丸善の大失態-図書館業務委託を受託したのに司書求人を集められない、ずさんなでお粗末な対応!

最近の図書館は、直接雇用を辞め、民間業者に委託や派遣という雇用形態で人材を確保する手法が一般的になりました。PFI指定管理者制度などが背景にありますし、コスト削減を目的とした経営判断の結果ともいえます。多くは、カウンターなどの閲覧業務、目録・分類作成などの整理業務など、業務を部分的に委託するケースが殆どです。中には、業務を全面委託する図書館もあります。しかし、問題が起こることもあります。

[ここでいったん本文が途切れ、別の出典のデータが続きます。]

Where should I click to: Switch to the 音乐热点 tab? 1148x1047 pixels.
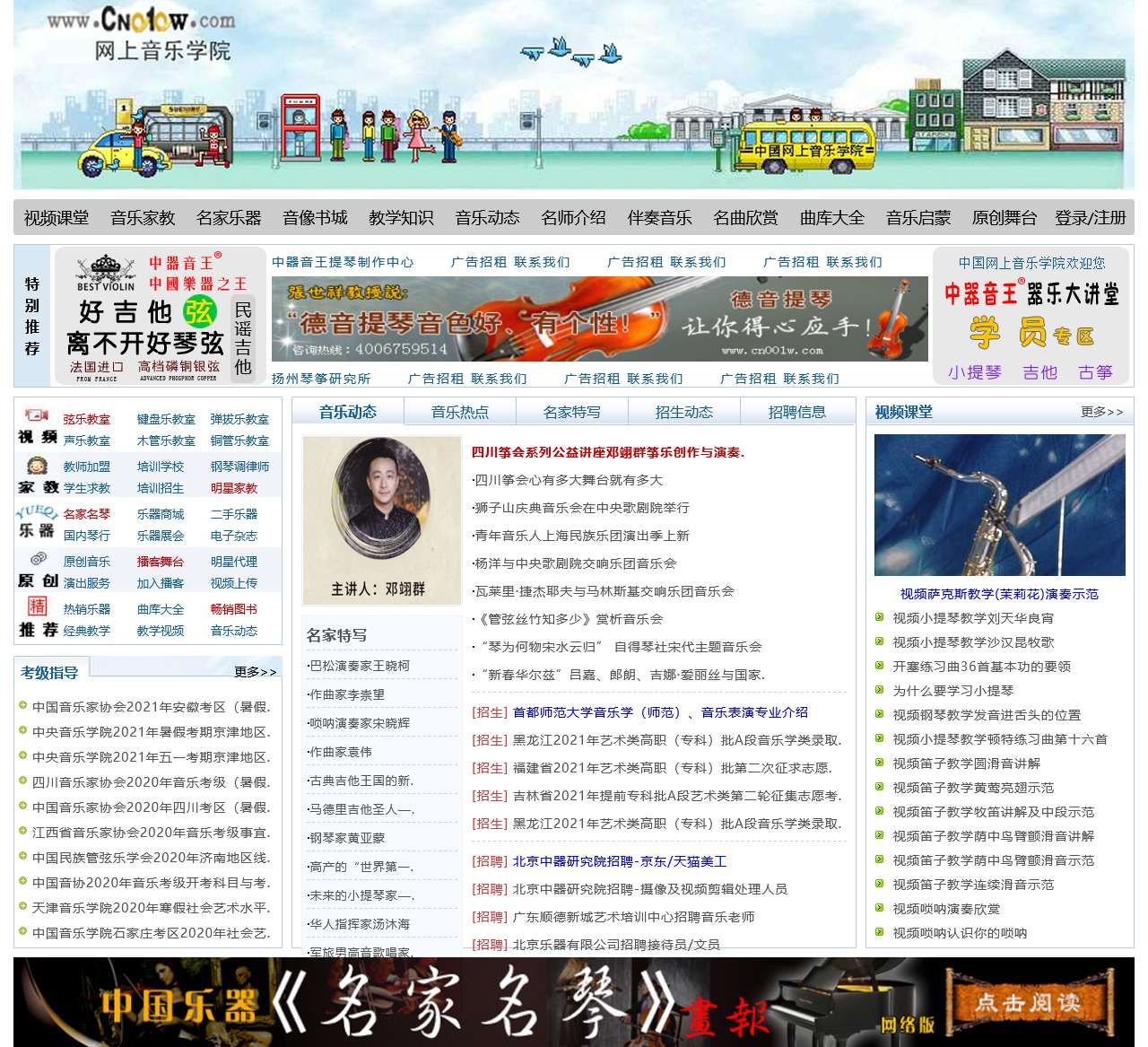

例えば、入札案件の落札後、委託側(図書館側)が要求するレベルの人材を受託側(落札した企業)が確保できない場合、図書館運営に支障をきたすという困難な事態になります。2013年4月、そうした事態が起きてしまいました。以下が、その件について書かれた新聞記事です。

---▼日本経済新聞 2013年4月25日より抜粋---


丸善が4カ月の取引停止 国立美術館の閲覧室運営辞退で

図書館の運営支援を手掛ける書店大手の丸善(本社・東京)が、東京・六本木の国立新美術館から受注した資料閲覧室の運営業務を開始直前に辞退し、同館を運営する独立行政法人国立美術館から、書籍購入などの取引を4カ月間停止されていたことが2013年3月25日に分かった。美術館側によると、契約は3年間。公募に応じた5社から丸善が約6470万円で落札したが、3月29日に「業務開始の4月1日までにスタッフの準備ができず、対応が困難」との理由で辞退の申し出があったという。

丸善経営管理部は、「ぎりぎりまで協議したが、美術館が求める図書館システムなどの習熟レベルとの隔たりを埋められなかった」としている。国立新美術館は、閲覧室を4月1日から21日まで休室したが、前年度の委託業者に一時的に運営を委託し、4月22日から再開。新設予定だった別館の閲覧室は、開室できずにいる。現在、新たに業者を公募している。丸善は、大学や公立の図書館などの運営支援を約150件手掛けている。

---ここまで---

これは、お粗末極まりないとしか言いようがありません。どうして入札に参加したのでしょうか?確実に人材を確保できる見通しがないのなら、受託するべきではありません。4か月の取引中止で済んでいますが、永久追放でもおかしくないでしょう。

この丸善のケース限らず、図書館業務委託を受託する企業は、運営ノウハウ、社員教育・研修、人材確保に関して、いい加減なのが実情です。とりあえず、最低限の業務が回れば良いというのが、企業側の本音なのです。そういう感覚で運営しているから、こうしたことが起こるわけです。

委託は、コスパや管理の面から利点があるのかもしれませんが、こうした難しい面も潜んでいるのです。丸善のように行政処分を受けているような企業は、この業界から退場させるべきですし、ブラック企業と言っても過言ではないでしょう。